### CONSIGNE DE TRAVAIL A
Dans le texte sur la santé publique, quels types de déterminants de la santé de la population la première définition cite-t-elle ?
### CONSIGNE DE TRAVAIL B
Prolongez le texte sur la santé publique à la suite de sa dernière phrase.

### TEXTE PRÉSENTÉ
☆ ☆ ☆ ☆ ☆
Santé publique
La santé publique peut être définie de diverses manières. On peut en effet la présenter comme « l'étude, d'une part, des déterminants physiques, psychosociaux et socioculturels de la santé de la population et d'autre part des actions en vue d'améliorer la santé de la population »[1]. Ou encore, comme « une activité organisée de la société visant à promouvoir, à protéger, à améliorer et, le cas échéant, à rétablir la santé de personnes, de groupes ou de la population entière »[2].
☆ ☆ ☆ ☆ ☆
### Enregistrements de données
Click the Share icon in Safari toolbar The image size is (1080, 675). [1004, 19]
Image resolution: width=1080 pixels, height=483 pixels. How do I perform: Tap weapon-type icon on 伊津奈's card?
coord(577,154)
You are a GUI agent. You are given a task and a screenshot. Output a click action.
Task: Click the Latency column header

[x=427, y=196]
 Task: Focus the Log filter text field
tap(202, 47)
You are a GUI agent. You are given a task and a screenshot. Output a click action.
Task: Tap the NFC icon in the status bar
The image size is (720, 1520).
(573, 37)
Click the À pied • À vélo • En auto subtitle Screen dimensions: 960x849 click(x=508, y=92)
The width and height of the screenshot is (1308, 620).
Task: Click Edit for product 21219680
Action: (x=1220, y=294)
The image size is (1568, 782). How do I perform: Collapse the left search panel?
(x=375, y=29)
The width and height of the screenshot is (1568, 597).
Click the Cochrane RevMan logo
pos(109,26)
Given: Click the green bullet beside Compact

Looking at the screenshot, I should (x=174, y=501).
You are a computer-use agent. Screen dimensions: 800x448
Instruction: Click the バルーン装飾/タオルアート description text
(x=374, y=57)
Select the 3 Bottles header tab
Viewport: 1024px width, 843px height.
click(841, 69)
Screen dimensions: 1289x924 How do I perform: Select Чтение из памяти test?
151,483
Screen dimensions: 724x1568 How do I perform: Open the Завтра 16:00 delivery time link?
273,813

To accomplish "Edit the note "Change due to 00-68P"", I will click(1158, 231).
☆ ☆ ☆ ☆ ☆
### RÉSULTAT A
Les déterminants physiques, psychosociaux et socioculturels.

### RÉSULTAT B
On peut aussi rappeler une ancienne définition de Charles-Edward Winslow et publiée dans la revue Science en 1920 : « La santé publique est la science et l’art de prévenir les maladies, de prolonger la vie et de promouvoir la santé et l’efficacité physiques à travers les efforts coordonnés de la communauté pour l’assainissement de l’environnement, le contrôle des infections dans la population, l’éducation de l’individu aux principes de l’hygiène personnelle, l’organisation des services médicaux et infirmiers pour le diagnostic précoce et le traitement préventif des pathologies, le développement des dispositifs sociaux qui assureront à chacun un niveau de vie adéquat pour le maintien de la santé, l’objet final étant de permettre à chaque individu de jouir de son droit inné à la santé et à la longévité »[3].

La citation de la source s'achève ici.